In this exercise, print only the lines of the records below from the one with "Where should I click to: Switch" through the one with "Open Brave Shields lion icon", inclusive. Pictures are not part of the copy.

RECORDS:
>>

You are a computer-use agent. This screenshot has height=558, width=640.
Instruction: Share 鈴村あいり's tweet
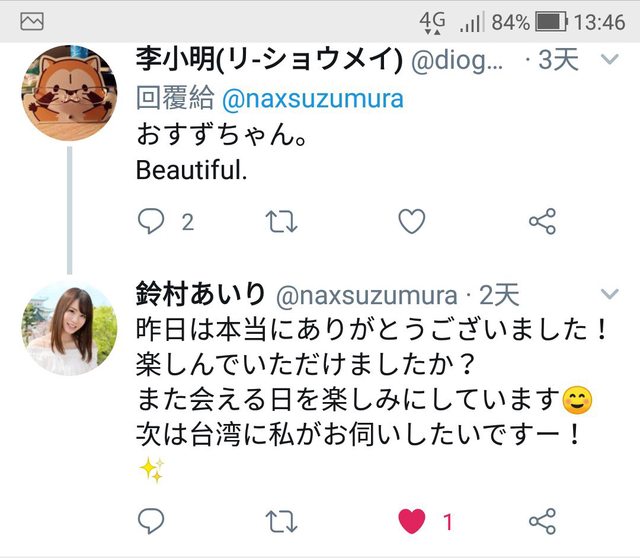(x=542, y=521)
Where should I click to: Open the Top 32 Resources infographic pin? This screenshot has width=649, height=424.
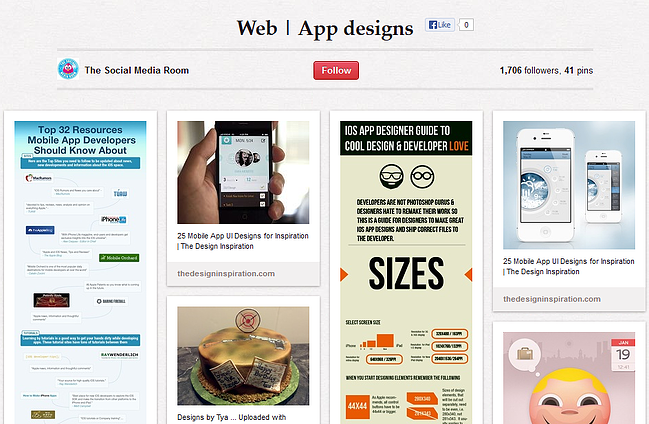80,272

<<
>>

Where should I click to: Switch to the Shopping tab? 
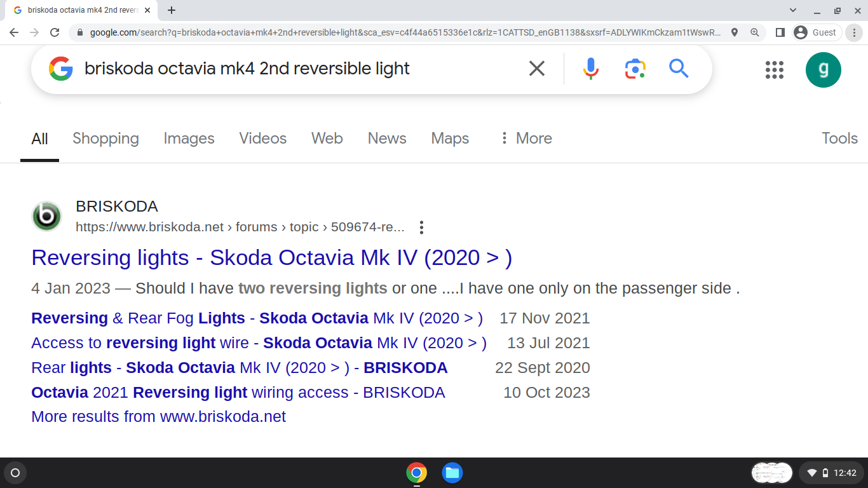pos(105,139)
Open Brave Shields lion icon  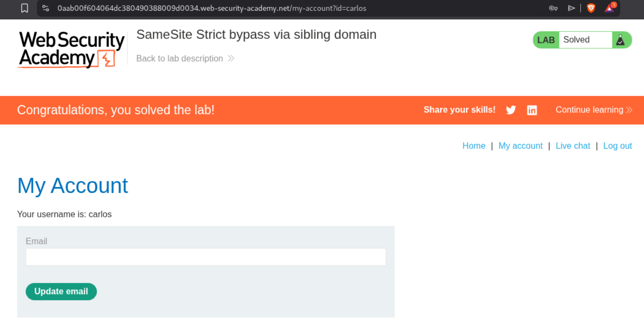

<<

SOLVED EXERCISE:
Where should I click to: Switch to the Shopping tab? 
pos(105,139)
Open Brave Shields lion icon  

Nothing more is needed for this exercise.